Gas prices are on the way up again. (Although I don't hear the Pres. Bush haters blaming Pres. Obama for his corporate connections. I don't suppose that they are hypocritical? It couldn't possibly have just been political?)
One of the side effects of increasing gas prices is the decreasing relative price difference between the grades of fuel. From reviewing historical price data, in November, 1994, regular gas was $1.08, midgrade $1.17, and premium $1.27. On January 30, 2012, the fuel prices are regular $3.44, midgrade $3.57, and premium $3.72. So the difference in 1994 between regular and premium was a 17.6% increase. In 2012, the increase is just 8.1% increase.
At some point, I started buying midgrade gas instead of regular. When it was $1.17, the increment for 10 gallons of gas was 90 cents. However, currently, the increased cost is $1.30. But since, I would only have been paying around $10 to fill up, another $1 seemed like a significant increase. Now, I'm paying around $35.70, so the increased $1.30 doesn't seem like such a big deal. I suppose if I were filling up once a week, that would add up to enough to take notice.
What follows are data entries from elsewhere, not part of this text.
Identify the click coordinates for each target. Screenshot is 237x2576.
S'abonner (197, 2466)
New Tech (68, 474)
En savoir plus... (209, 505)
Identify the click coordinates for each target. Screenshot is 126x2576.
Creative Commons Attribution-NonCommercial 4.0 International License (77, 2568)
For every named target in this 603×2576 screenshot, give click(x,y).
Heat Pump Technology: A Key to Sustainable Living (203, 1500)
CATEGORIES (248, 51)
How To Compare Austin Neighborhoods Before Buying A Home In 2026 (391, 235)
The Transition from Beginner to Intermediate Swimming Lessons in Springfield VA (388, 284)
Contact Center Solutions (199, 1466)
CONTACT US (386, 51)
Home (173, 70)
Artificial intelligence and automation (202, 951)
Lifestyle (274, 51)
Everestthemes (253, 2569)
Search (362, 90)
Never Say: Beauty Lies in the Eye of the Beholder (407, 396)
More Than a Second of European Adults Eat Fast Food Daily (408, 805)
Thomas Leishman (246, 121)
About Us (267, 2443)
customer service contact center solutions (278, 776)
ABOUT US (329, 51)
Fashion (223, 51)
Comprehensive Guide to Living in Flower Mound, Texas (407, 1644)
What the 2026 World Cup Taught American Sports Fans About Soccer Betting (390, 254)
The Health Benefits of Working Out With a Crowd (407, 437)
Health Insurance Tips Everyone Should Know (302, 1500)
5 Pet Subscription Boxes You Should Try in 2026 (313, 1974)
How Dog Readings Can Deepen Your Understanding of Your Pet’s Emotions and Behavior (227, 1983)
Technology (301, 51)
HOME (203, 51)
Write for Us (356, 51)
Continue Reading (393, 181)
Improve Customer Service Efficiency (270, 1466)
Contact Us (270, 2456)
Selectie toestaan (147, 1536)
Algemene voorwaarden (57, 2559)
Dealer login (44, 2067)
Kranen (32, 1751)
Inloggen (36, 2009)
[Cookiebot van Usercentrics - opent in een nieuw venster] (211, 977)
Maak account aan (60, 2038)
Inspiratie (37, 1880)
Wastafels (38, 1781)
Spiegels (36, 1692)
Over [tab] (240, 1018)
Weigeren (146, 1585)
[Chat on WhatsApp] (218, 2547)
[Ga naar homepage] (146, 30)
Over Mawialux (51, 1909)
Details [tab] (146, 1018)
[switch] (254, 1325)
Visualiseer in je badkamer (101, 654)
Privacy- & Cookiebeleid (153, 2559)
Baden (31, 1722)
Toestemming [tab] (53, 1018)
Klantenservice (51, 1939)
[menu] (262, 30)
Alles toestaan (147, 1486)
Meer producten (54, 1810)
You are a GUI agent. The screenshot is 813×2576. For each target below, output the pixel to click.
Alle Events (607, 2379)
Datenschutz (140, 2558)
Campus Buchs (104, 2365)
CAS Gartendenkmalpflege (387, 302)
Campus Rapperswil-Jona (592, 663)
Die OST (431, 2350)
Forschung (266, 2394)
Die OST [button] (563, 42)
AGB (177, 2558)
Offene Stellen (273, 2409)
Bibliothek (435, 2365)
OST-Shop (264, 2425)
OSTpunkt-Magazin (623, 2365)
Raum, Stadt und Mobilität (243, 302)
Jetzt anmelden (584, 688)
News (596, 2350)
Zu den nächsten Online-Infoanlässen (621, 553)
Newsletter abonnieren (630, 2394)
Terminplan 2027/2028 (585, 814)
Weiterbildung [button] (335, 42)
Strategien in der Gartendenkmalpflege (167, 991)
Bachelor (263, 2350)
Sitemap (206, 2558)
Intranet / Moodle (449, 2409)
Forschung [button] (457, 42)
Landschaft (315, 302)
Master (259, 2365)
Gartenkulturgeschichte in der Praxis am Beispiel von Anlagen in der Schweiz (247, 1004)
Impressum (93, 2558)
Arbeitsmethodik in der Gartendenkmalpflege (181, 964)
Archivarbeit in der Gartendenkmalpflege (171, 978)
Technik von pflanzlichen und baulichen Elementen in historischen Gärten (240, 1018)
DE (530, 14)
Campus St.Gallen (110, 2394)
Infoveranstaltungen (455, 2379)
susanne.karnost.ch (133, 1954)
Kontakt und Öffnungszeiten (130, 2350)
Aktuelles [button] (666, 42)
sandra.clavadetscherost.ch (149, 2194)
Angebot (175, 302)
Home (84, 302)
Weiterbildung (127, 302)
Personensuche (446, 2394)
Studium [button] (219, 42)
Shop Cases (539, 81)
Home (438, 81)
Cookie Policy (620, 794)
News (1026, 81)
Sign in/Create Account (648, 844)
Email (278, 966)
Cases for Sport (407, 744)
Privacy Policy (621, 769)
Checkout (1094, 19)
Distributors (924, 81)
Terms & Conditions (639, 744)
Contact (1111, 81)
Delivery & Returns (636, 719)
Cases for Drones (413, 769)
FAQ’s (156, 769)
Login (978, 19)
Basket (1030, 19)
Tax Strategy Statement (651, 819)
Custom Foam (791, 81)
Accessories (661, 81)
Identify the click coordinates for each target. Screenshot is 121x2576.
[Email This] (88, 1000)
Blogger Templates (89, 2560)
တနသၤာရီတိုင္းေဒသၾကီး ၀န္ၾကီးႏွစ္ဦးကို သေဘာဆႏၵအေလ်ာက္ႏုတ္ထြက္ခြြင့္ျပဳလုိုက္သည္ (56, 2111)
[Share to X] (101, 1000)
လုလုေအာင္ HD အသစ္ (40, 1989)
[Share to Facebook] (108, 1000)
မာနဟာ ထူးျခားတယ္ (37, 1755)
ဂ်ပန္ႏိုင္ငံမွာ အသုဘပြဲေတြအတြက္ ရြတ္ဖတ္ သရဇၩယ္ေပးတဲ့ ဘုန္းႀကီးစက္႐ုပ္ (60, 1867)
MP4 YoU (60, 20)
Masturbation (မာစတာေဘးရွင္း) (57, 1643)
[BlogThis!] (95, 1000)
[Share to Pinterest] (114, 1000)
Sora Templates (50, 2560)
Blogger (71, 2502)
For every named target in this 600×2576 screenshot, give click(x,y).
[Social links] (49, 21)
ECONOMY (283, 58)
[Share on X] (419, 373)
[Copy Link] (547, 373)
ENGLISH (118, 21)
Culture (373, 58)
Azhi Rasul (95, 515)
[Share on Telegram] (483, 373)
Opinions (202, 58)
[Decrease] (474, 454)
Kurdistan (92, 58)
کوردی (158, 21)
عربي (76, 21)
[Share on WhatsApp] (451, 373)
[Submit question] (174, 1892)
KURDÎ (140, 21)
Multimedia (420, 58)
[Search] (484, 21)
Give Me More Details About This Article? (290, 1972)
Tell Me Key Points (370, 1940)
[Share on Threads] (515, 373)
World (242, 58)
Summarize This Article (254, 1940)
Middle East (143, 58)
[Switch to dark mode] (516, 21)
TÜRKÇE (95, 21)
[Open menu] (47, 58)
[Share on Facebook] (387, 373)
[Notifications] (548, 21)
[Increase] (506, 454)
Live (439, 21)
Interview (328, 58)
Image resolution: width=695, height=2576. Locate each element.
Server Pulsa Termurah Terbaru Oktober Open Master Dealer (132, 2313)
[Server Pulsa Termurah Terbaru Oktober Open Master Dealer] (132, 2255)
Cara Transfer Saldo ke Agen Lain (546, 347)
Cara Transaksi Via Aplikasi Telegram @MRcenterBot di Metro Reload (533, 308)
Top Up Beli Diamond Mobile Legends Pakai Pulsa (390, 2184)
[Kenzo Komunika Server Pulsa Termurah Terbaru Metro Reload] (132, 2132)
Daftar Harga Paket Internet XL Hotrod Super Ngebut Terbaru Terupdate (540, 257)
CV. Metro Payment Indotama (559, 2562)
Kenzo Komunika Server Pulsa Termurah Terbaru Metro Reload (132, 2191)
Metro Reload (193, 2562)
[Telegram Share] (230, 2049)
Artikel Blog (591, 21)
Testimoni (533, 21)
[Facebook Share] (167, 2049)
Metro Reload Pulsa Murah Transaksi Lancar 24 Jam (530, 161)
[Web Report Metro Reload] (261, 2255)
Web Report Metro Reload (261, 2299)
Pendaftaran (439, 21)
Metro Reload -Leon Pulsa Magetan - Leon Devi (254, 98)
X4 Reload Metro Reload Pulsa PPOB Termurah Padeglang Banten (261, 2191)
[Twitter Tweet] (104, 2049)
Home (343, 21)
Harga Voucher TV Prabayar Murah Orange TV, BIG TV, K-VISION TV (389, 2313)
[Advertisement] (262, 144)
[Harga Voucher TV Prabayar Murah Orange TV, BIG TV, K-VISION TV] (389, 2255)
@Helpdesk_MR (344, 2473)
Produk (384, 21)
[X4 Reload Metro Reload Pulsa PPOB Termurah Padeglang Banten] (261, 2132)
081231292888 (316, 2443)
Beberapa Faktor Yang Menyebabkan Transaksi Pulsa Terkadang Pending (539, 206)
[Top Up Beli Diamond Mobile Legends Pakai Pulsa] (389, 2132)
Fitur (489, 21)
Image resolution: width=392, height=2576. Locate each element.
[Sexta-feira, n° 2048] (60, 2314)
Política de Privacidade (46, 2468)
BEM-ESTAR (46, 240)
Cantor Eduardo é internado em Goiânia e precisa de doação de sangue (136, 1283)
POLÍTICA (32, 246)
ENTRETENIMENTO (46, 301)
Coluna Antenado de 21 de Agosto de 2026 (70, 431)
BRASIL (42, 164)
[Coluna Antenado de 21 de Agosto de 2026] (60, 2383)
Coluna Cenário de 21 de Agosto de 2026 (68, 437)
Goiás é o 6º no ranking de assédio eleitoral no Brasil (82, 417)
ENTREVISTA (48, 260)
I'm wondering though, if this behavior change occurs more than just in my car. Now, my car's engine is spec'ed to run just fine with regular octane, so I didn't have to make the change for that reason. Of course, if I could buy gas without ethanol, I'd take that trade. Cheaper to start, a gallon of gas would go further, and food costs would be lowered. Wait, is there a trade off? Oh yeah, I'd have to hear how environmentalists were complaining, and laugh.